FLEXOR ANSEL GUIDING SHEATH
Report
- Report Number
- 1820334-2020-00553
- Event Type
- Malfunction
- Date Received
- March 5, 2020
- Date of Event
- February 26, 2020
- Report Date
- March 5, 2020
- Manufacturer
- COOK INC
- Product Code
- DYB
- UDI-DI
- 00827002481923
- Product Problem
- Yes
- Report Source
- Manufacturer report
- Reporter Location
- CT, US
- Reporter Occupation
- OTHER
Narratives
BLANK FIELDS ON THIS FORM INDICATE THE INFORMATION IS UNKNOWN OR UNAVAILABLE. B1, H1: ON RETURN OF DEVICE (B)(6) 2020, THE SHEATH APPEARED UNUSED. THE PLASTIC PROTECTOR TUBE WAS CRACKED IN MULTIPLE PLACES WITHIN A 6CM SECTION OF THE PROXIMAL END. THE DISTAL TIP OF THIS PROTECTOR WAS ALSO DAMAGED. THE SHEATH ITSELF WAS SMASHED AT 2MM FROM THE CHECK-FLO CAP, BUT NO CRACKS, FRACTURES, OR OTHER DAMAGE WAS NOTED TO THE DEVICE. THERE IS NO EVIDENCE TO SUGGEST THAT THE OBSERVED DEVICE FAILURE WOULD BE LIKELY TO CAUSE OR CONTRIBUTE TO A DEATH OR A SERIOUS INJURY IF THE FAILURE WERE TO RECUR. FURTHERMORE, THERE IS NO EVIDENCE THAT THE DEVICE CAUSED OR CONTRIBUTED TO A SERIOUS INJURY, AS NO LIFE-THREATENING OR PERMANENTLY IMPAIRING INJURY TOOK PLACE, NOR WAS INTERVENTION TAKEN AS A RESULT OF THE DEVICE FAILURE WHICH WOULD BE REQUIRED TO PREVENT PERMANENT IMPAIRMENT OR DAMAGE TO THE PATIENT. AS SUCH, THE EVENT IS NOT REPORTABLE UNDER FDA 21 CFR PART 803 AS IT DOES NOT MEET THE CRITERIA FOR A DEATH, SERIOUS INJURY, OR REPORTABLE PRODUCT MALFUNCTION. THIS REPORT IS REQUIRED BY THE FDA UNDER 21 CFR PART 803 AND IS BASED ON UNCONFIRMED INFORMATION SUBMITTED BY OTHERS. NEITHER THE SUBMISSION OF THIS REPORT NOR ANY STATEMENT CONTAINED HEREIN IS INTENDED TO BE AN ADMISSION THAT ANY COOK DEVICE IS DEFECTIVE OR MALFUNCTIONED, THAT A DEATH OR SERIOUS INJURY OCCURRED, NOR THAT ANY COOK DEVICE CAUSED, CONTRIBUTED TO, OR IS LIKELY TO CAUSE OR CONTRIBUTE TO A DEATH OR SERIOUS INJURY IF A MALFUNCTION OCCURRED.

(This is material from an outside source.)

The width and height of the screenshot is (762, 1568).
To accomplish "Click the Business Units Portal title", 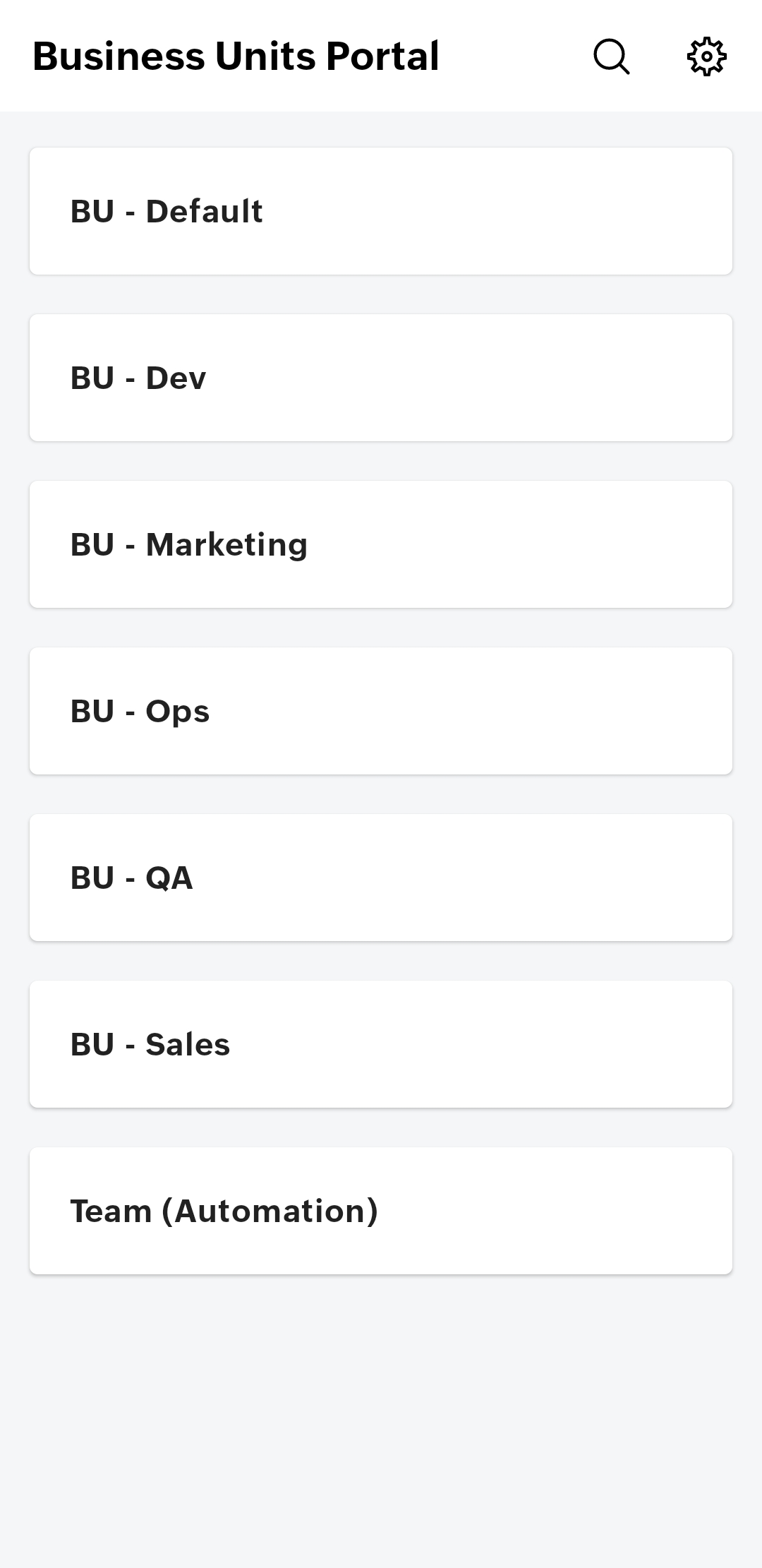I will point(236,56).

OCCUPATION = UNKNOWN. PMA/510(K) NUMBER = K142829. THIS REPORT INCLUDES INFORMATION KNOWN AT THIS TIME. A FOLLOW-UP REPORT WILL BE SUBMITTED SHOULD ADDITIONAL RELEVANT INFORMATION BECOME AVAILABLE.
AS REPORTED, PRIOR TO AN UNKNOWN PROCEDURE, THE PLASTIC TUBING OF A FLEXOR ANSEL GUIDING SHEATH WAS FOUND TO BE CRACKED AND THE SHEATH APPEARED CRIMPED. THE PROCEDURE WAS INSTEAD COMPLETED WITH A COOK 6 FRENCH, 90 CENTIMETER ANSEL SHEATH. THE COMPLAINT DEVICE DID NOT MAKE PATIENT CONTACT. THE DEVICE WAS STORED HANGING ON A RACK IN THE PROCEDURE ROOM. THERE WAS NO DAMAGE TO THE PACKAGE NOTED. THERE HAVE BEEN NO REPORTED ADVERSE EFFECTS TO THE PATIENT.
Devices
| Seq | Brand | Generic | Product Code | Manufacturer | Model | Lot | UDI-DI |
|---|---|---|---|---|---|---|---|
| 255540 | FLEXOR ANSEL GUIDING SHEATH | DYB INTRODUCER, CATHETER | DYB | COOK INC | G48192 | 9328851 | 00827002481923 |
Patients
| Seq | Age | Sex | Outcome | Treatment |
|---|---|---|---|---|
| 1 |